By Darren Chaker
In People v. Yarbrough, the Court of Appeal, Second District, Case # B222399 [3/23/2011] further defined what portion of a building may be considered for purposes of burglary.
Under the reasonable-belief test, an unenclosed balcony is not part of the building for the purposes of burglary. Appellant climbed to the second floor balcony of a residence. The balcony was bordered by a waist-high railing and was separated from the living quarters of the residence by a sliding glass door which was open on this particular night. Awakened by his barking dog, the resident saw appellant standing on the outside of the railing and holding onto it.
The resident tried to push appellant off the balcony, and appellant jumped or fell and fled. Nothing was stolen. At appellant first degree burglary trial, the court instructed the jury with a modified version of CALCRIM No. 1700 that stated a person enters a building if some part of his body penetrates the area inside the outer boundary, which includes the area inside a balcony. The court also gave CALCRIM No. 1701 which explained that first degree burglary is the burglary of an inhabited house which, as amplified by the court, included any balcony that is attached to the house and functionally connected with it.
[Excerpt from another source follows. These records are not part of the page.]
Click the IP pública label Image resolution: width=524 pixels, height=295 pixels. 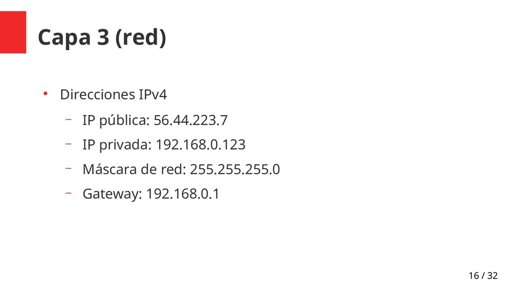116,120
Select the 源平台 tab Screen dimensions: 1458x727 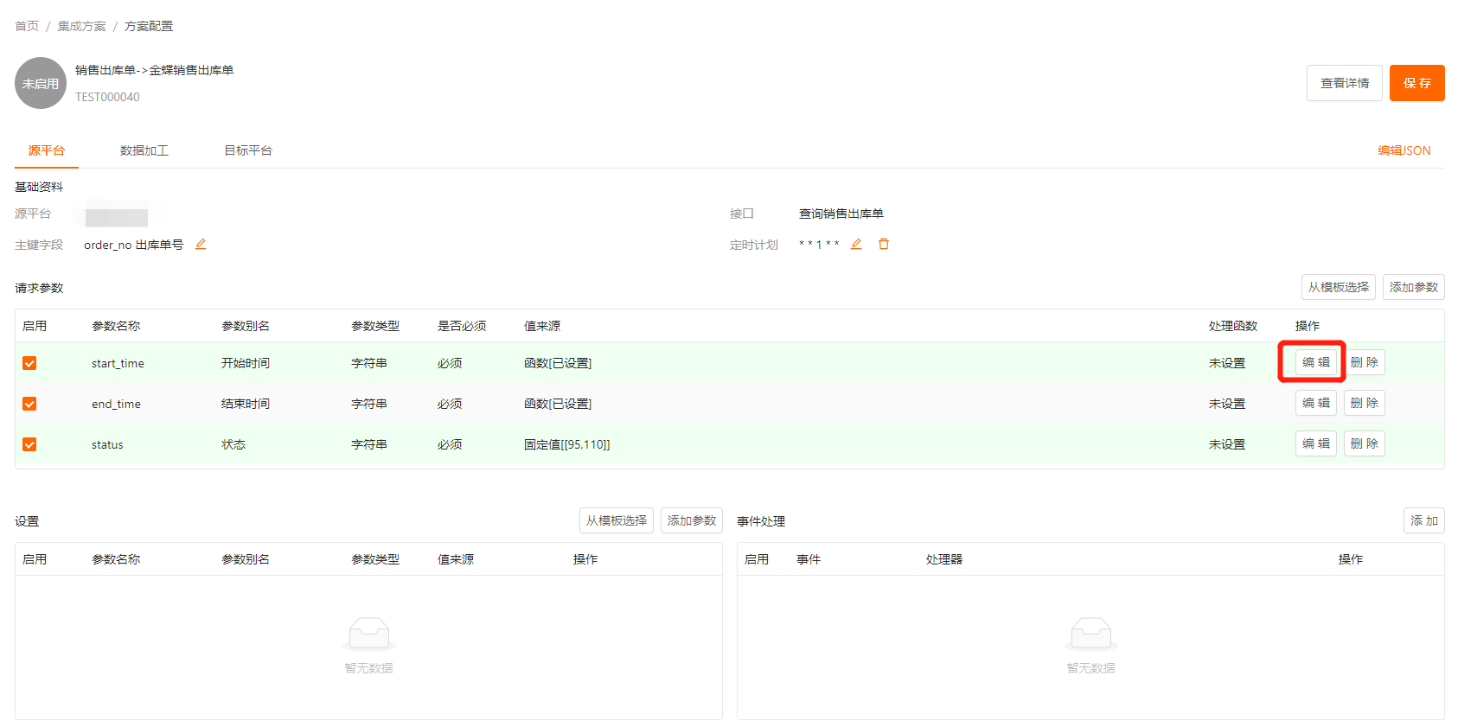tap(47, 150)
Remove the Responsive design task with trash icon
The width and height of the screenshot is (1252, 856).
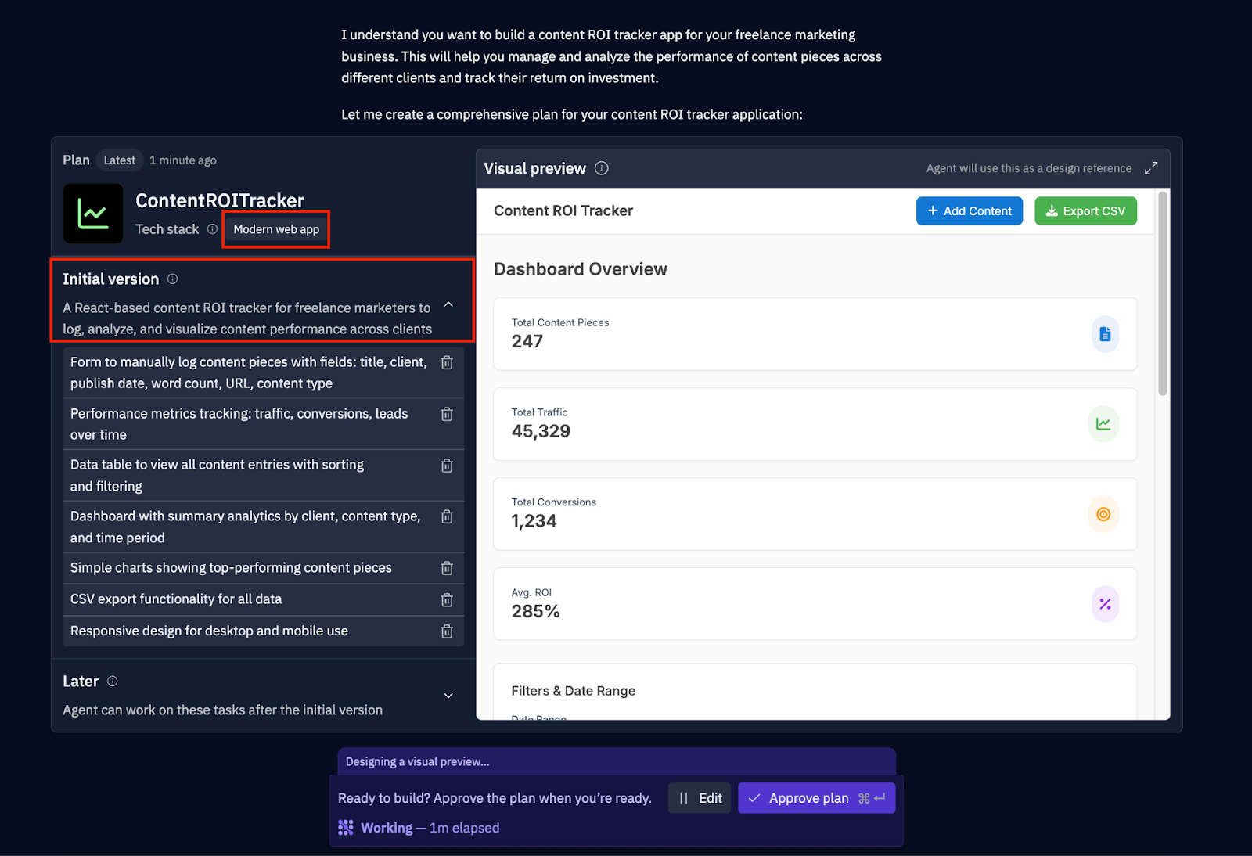(x=447, y=631)
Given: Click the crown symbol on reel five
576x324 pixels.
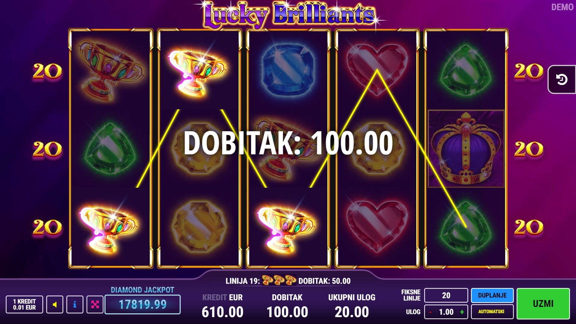Looking at the screenshot, I should 466,149.

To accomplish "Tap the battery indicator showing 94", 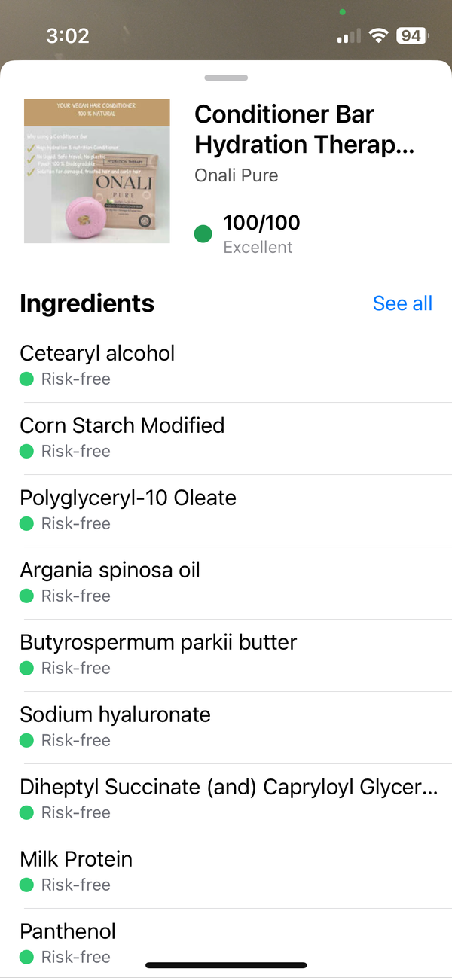I will (x=413, y=35).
Convicted of first degree burglary, appellant argued instructional error. Disagreeing with People v. Jackson (2010) 190 Cal.App.4th 918, which held that the definition of a residence included the balcony, this court found error with the trial court's instructions. In defining the outer boundary of a building for purposes of burglary, the court held "a building's outer boundary includes any element that encloses an area into which a reasonable person would believe that a member of the general public could not pass without authorization." (People v. Valencia (2002) 28 Cal.4th 1, 11.)
Here, because the evidence showed appellant climbed onto the unenclosed balcony, which was not part of the residence's outer boundary, and did not enter the residence, at most, if his intent to enter the residence to commit a theft could be established, he is guilty of attempted burglary. The judgment was reversed.